Ma se c'è una cosa che ho capito è che sono stata troppo a lungo una sfumatura pronta a svanire sotto il colore degli altri. Adesso voglio essere più di un semplice tratto su una tela bianca. Merito anch'io qualcosa di buono. Essere il "ne vale la pena" di qualcuno.
«Posizione perfetta, continua», Terrence mi esorta a colpirlo, ancora e ancora. Nessuna traccia di stanchezza sul suo viso. Solo l'ostinata determinazione a farmi scaricare del tutto ogni traccia di risentimento e di distrarmi, abbastanza da non porre altre domande.

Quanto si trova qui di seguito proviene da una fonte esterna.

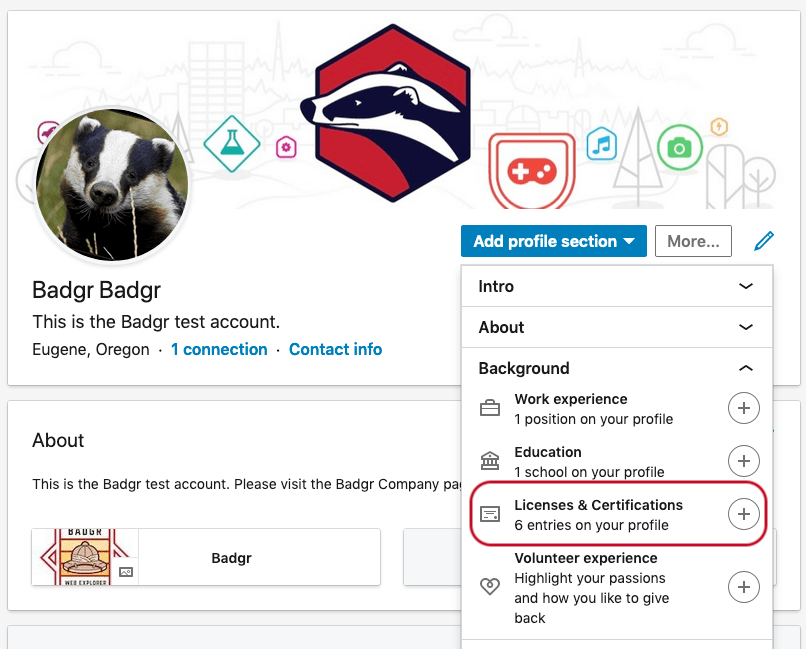Expand the About section chevron
Screen dimensions: 806x649
746,327
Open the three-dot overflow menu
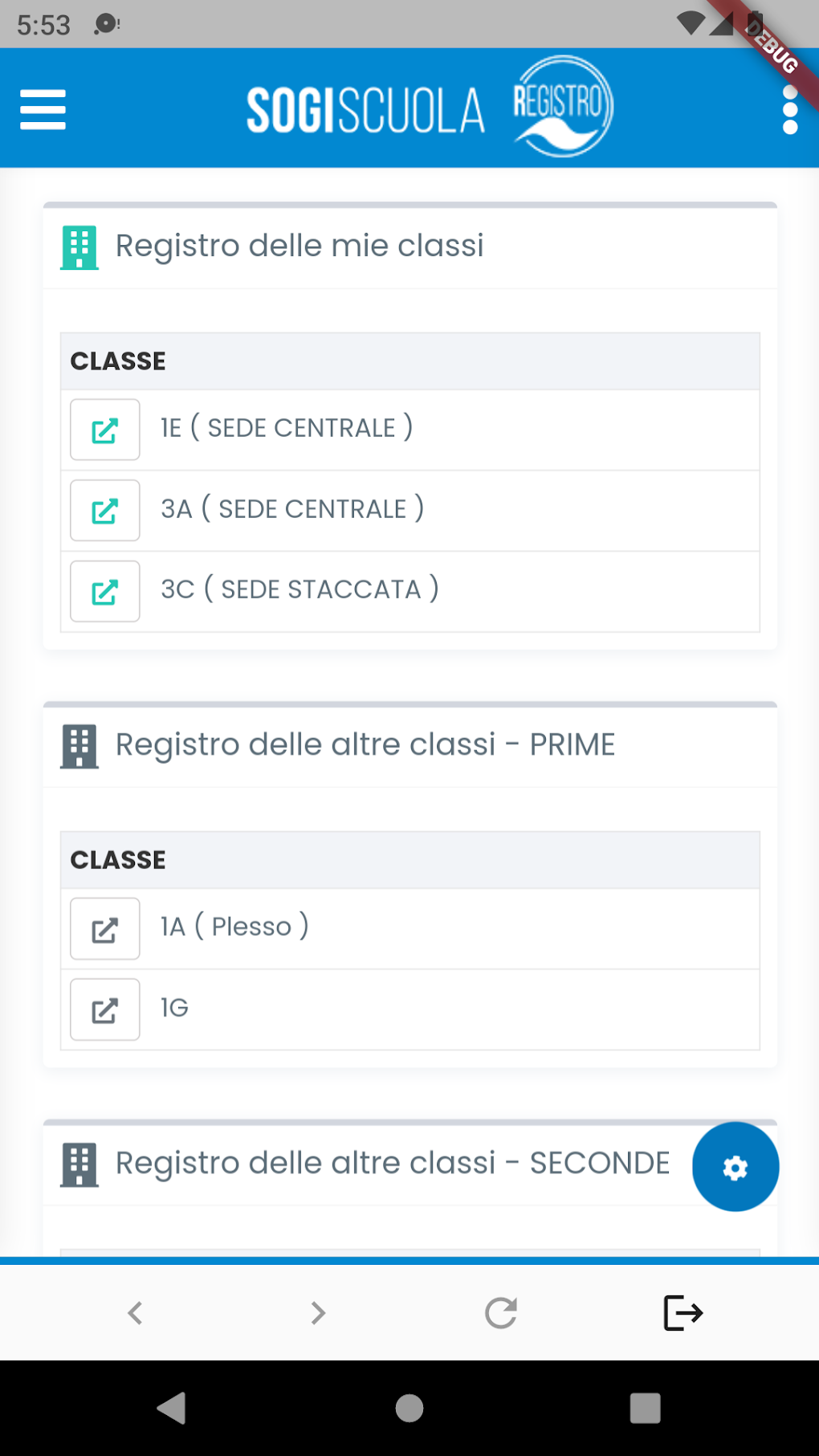Screen dimensions: 819x1456 coord(791,110)
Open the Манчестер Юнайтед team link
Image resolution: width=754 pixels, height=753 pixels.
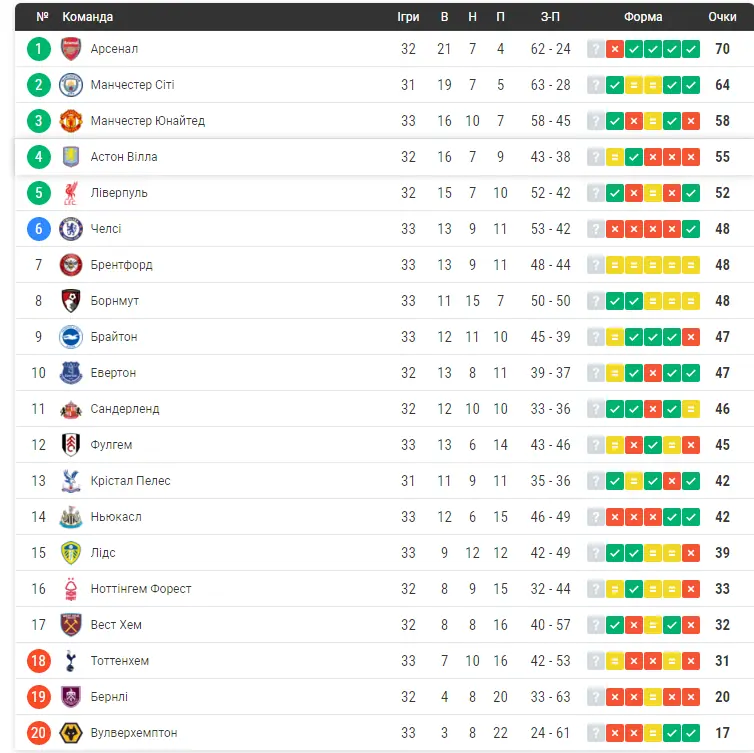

Petto sudato sotto una canottiera bianca, pantaloncini da tennis lui. Top e pantaloncini sportivi coordinati io, ci alleniamo in giardino ormai da diverse ore. Una distrazione utile dato che non posso fare molto da quando sono stata trasferita in questo posto.
Le opzioni erano: o questo o rimuginare in una piccola stanza. Francamente sono stanca di farmi le paranoie e sto cominciando ad accettare la realtà e a prendere le cose senza lasciarmi sopraffare dal panico.
Non so cosa stia succedendo, da quello che sono riuscita a carpire dalle poche conversazioni ascoltate di nascosto, Darrell non si trova da nessuna parte. Mio padre sta perdendo alleati e i miei fratelli sono stati costretti a rifugiarsi lontano da casa, dopo avere subito delle perdite a seguito di un attacco da parte dei Blackwell.
Al di là di tutto, sento la loro mancanza. Nella mia vita non ho avuto nessun altro a parte la mia famiglia. Trovarmi così distante, mi fa ripensare alle scelte sbagliate che ero disposta a prendere per non cedere quel briciolo di potere che avevo e che ho persino adesso.
Purtroppo, non hanno fatto molto per riavermi indietro. Spero un giorno di poterlo sbattere in faccia a mio padre, il quale si è sempre definito un uomo che ama la sua famiglia più degli affari. Entrambi abbiamo sempre saputo che è una bugia, eppure ancora un po' ci spero che possano arrivare e riportarmi a casa.
Mi distraggo a tal punto che con una mossa impercettibile finisco a terra.
Non provo dolore, grazie al tappetino ai nostri piedi, ma Terrence che cade su di me con la sua enorme stazza, quando gli faccio perdere l'equilibrio, lo sento eccome.
Invece di scrollarmelo di dosso per potere respirare, scoppio a ridere istericamente per il modo in cui ci siamo ritrovati avvinghiati.
Lui si scosta in fretta, affannato, le guance arrossate. Seduto accanto a me si sporge prendendo la borraccia. Beve un sorso d'acqua passando il palmo sulla fronte sudata. «Che cosa è successo?», chiede strizzando un occhio.
Mi sollevo a metà busto stendendo le gambe doloranti. Muovo le dita dei piedi nudi. «Sei stato veloce», massaggio la nuca.
Rimane con la borraccia a fior di labbra, scettico. «Per due ore hai mantenuto il ritmo dandomi dimostrazione di essere preparata alla lotta corpo a corpo. Non so se offendermi del fatto che mi hai tenuto nascosto questo e chissà quale altro dettaglio sulle tue abilità o insospettirmi di più per la bugia».
Faccio una smorfia. «Mi hai beccata», strappo un filo d'erba, decidendo di dire in parte la verità. «Ho preso delle lezioni di autodifesa guardando dei video su YouTube, non dovresti avere poi così tante aspettative», arrossisco nell'affermarlo, nonostante non me ne vergogni; l'ho fatto perché dovevo imparare a difendermi, e perché nessuno voleva darmi delle lezioni di nascosto da mio padre.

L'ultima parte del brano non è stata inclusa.